This is an exploratory analysis on the given dataset to understand the distribution of words and relationship between the words in the corpora. The goal of this analysis is to get breif summary and important features of the dataset which would be useful in model building process.
We have downloaded the dataset and established connection to the dataset.
#Establishing connection to the English version of the twitter, Blogs and news dataset
con_twitter <- file("D:/Games/R Workspace/Capstone/Coursera-SwiftKey/final/en_US/en_US.twitter.txt", "r")
con_news <- file("D:/Games/R Workspace/Capstone/Coursera-SwiftKey/final/en_US/en_US.news.txt", "r")
con_blogs <- file("D:/Games/R Workspace/Capstone/Coursera-SwiftKey/final/en_US/en_US.blogs.txt", "r")
# Reading lines from each of the dataset
lines_twitter <- readLines(con_twitter, warn=FALSE, encoding="UTF-8")
lines_news <- readLines(con_news, encoding="UTF-8")
lines_blogs <- readLines(con_blogs, warn=FALSE, encoding="UTF-8")

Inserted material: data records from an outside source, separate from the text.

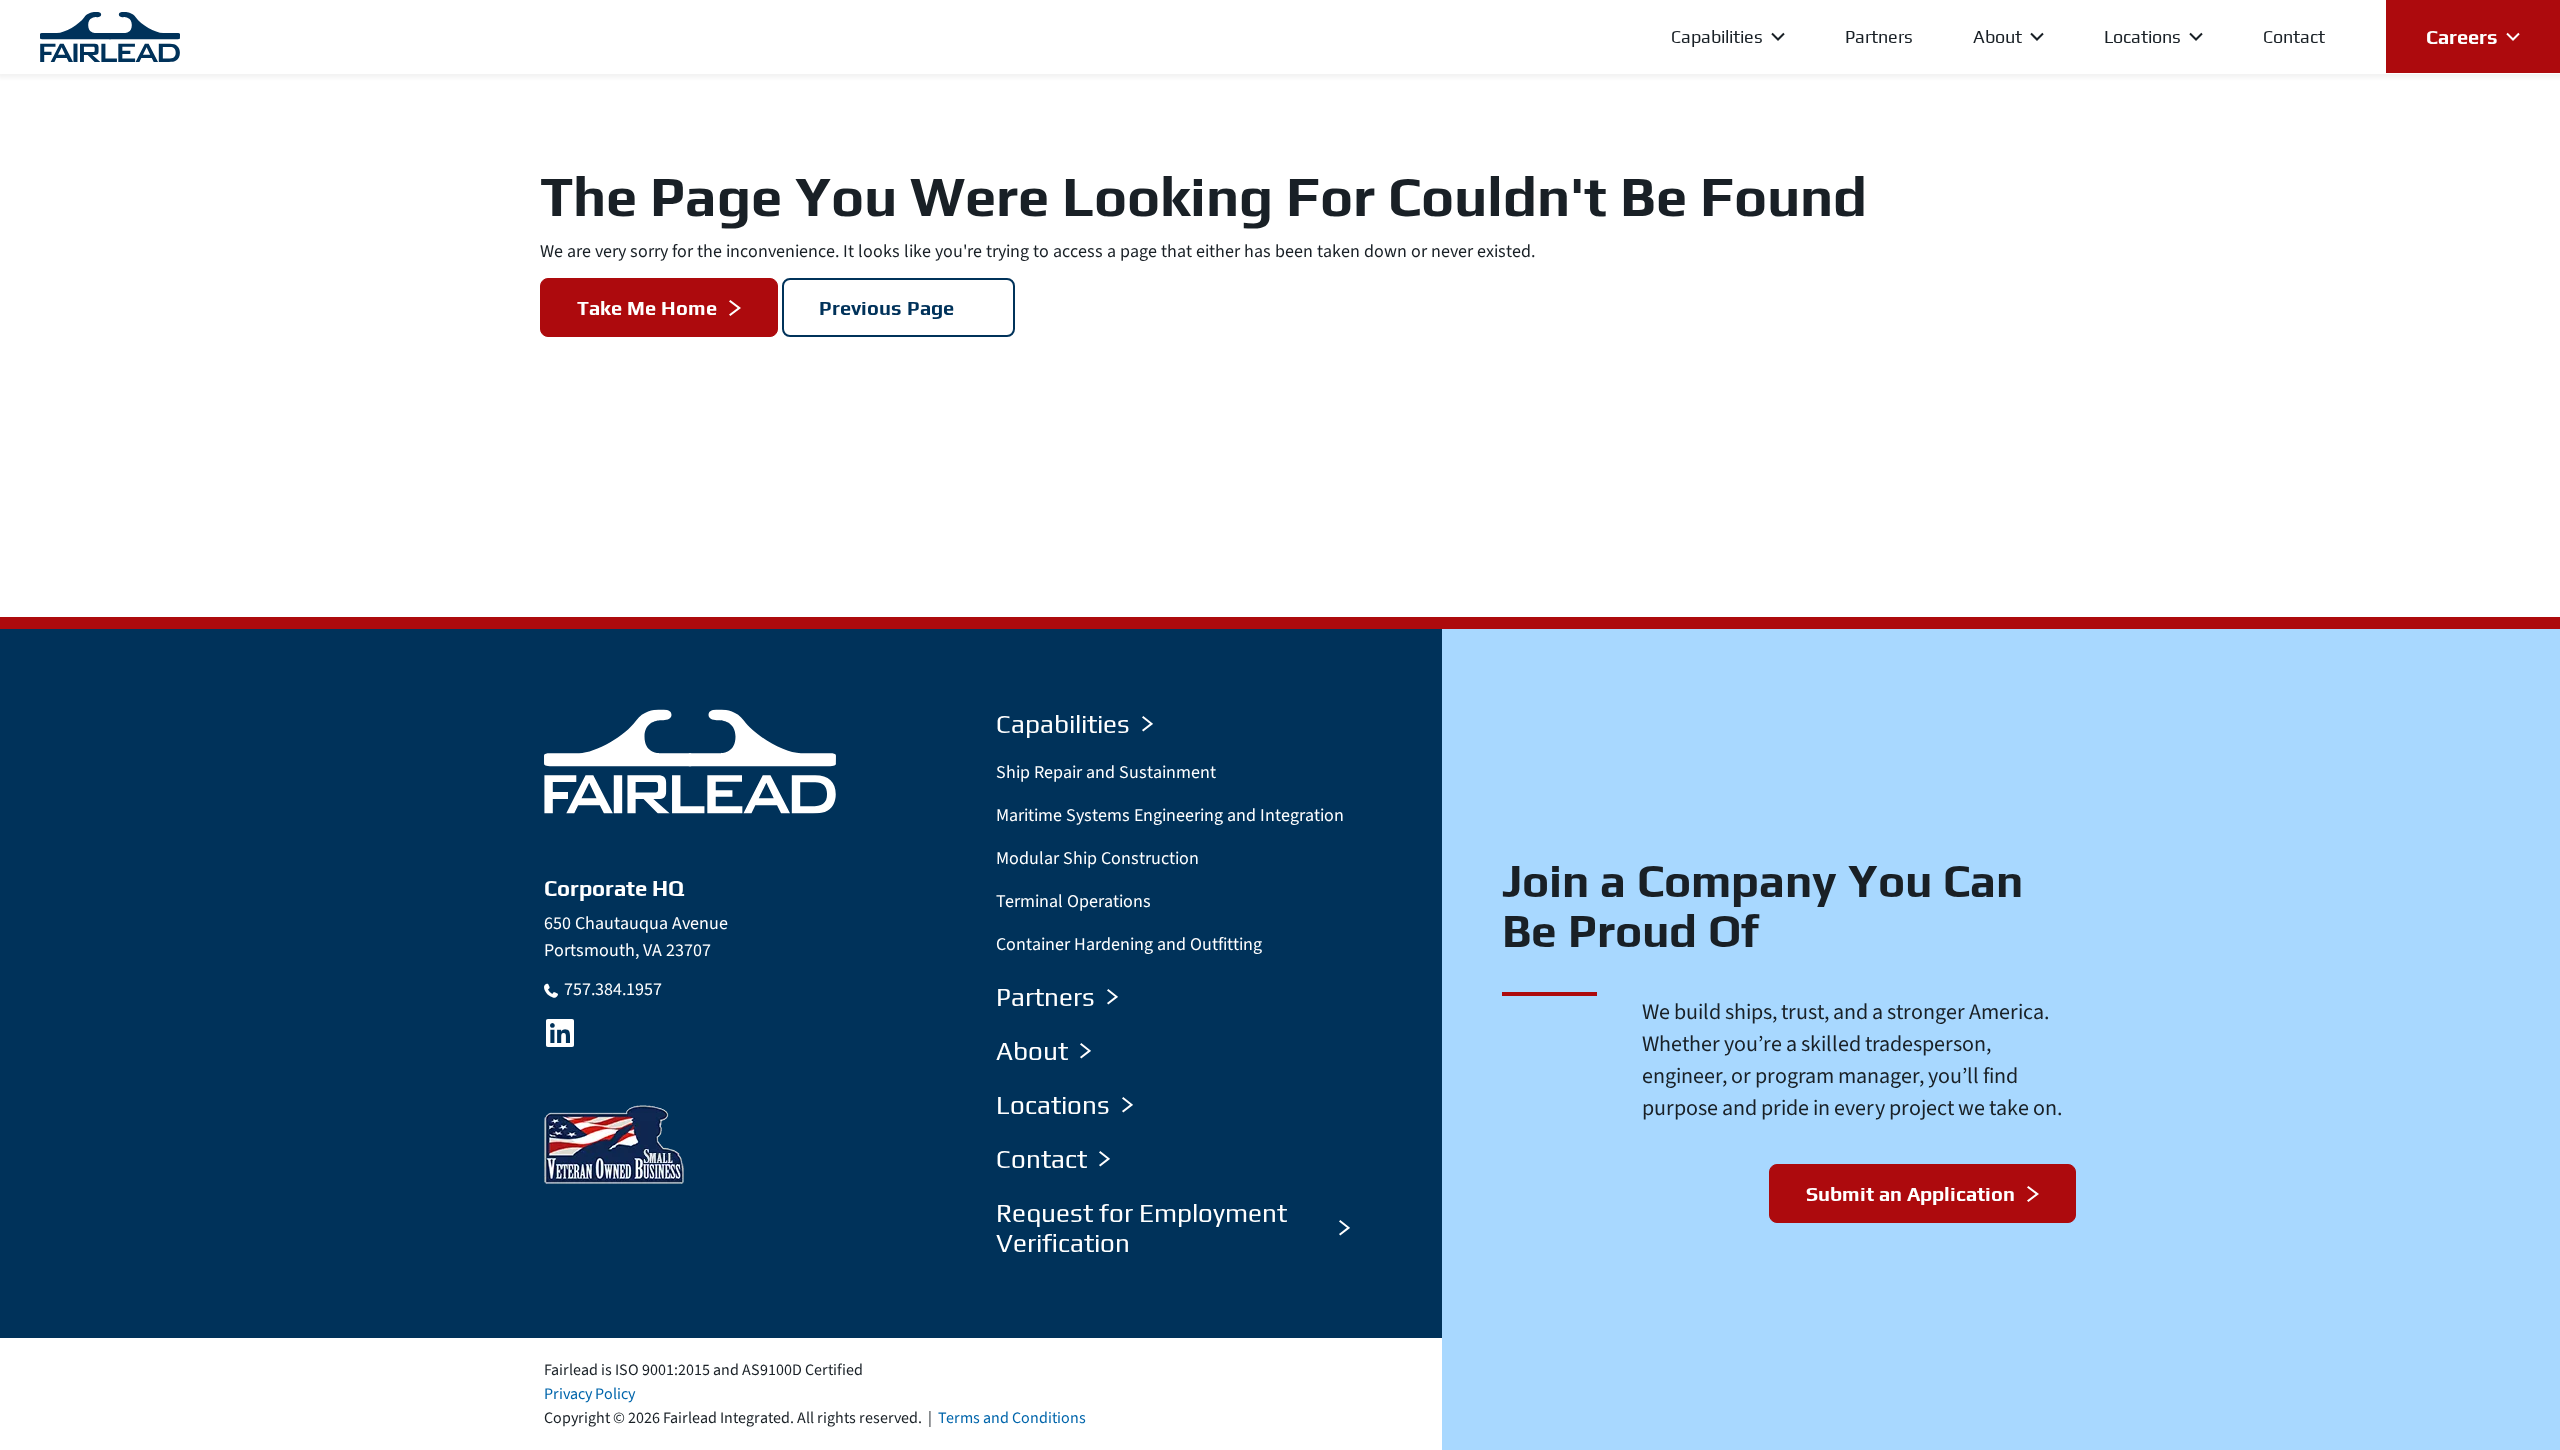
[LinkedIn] (560, 1033)
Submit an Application (1910, 1193)
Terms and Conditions (1012, 1418)
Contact (1041, 1159)
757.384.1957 (613, 989)
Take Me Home (647, 307)
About (1032, 1051)
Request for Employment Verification (1141, 1228)
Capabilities (1063, 724)
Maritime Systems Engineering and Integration (1170, 815)
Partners (1045, 997)
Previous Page (886, 307)
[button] (1698, 36)
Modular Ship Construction (1097, 858)
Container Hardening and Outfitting (1129, 944)
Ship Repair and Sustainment (1106, 772)
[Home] (690, 760)
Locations (1053, 1105)
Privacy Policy (589, 1394)
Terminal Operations (1073, 901)
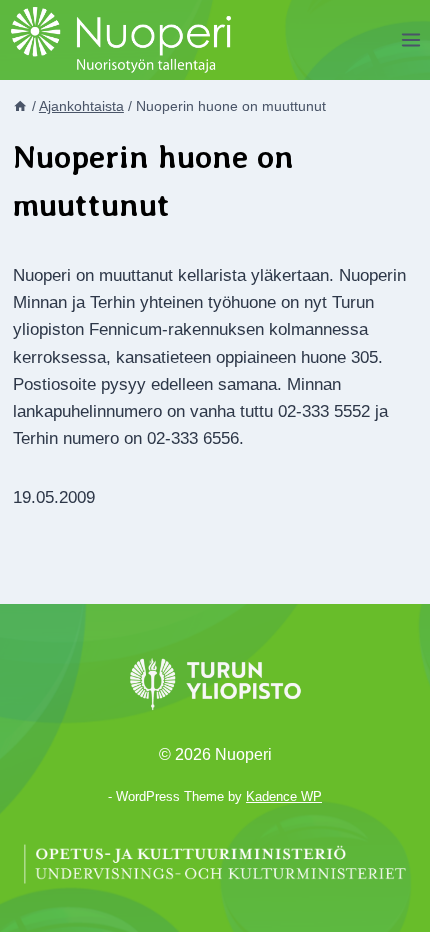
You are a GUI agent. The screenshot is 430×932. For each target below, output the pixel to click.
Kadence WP (284, 796)
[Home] (20, 106)
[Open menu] (410, 39)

Summary on length of each data set lines can be observed below:
summary(nchar(lines_twitter))
## Min. 1st Qu. Median Mean 3rd Qu. Max.
## 2.00 37.00 64.00 68.68 100.00 140.00
summary(nchar(lines_blogs))
## Min. 1st Qu. Median Mean 3rd Qu. Max.
## 1 47 156 230 329 40833
summary(nchar(lines_news))
## Min. 1st Qu. Median Mean 3rd Qu. Max.
## 2.0 111.0 186.0 202.4 270.0 5760.0
For this purpose we took 5% of data from each file because if we take data more thatn that then it cannot be processed as it will require more memory size which is not available in a general commputing system. Each of the file is then combined and proceeded with the data cleaning process.
set.seed(1725)
twitter <- sample(lines_twitter, length(lines_twitter)*0.05)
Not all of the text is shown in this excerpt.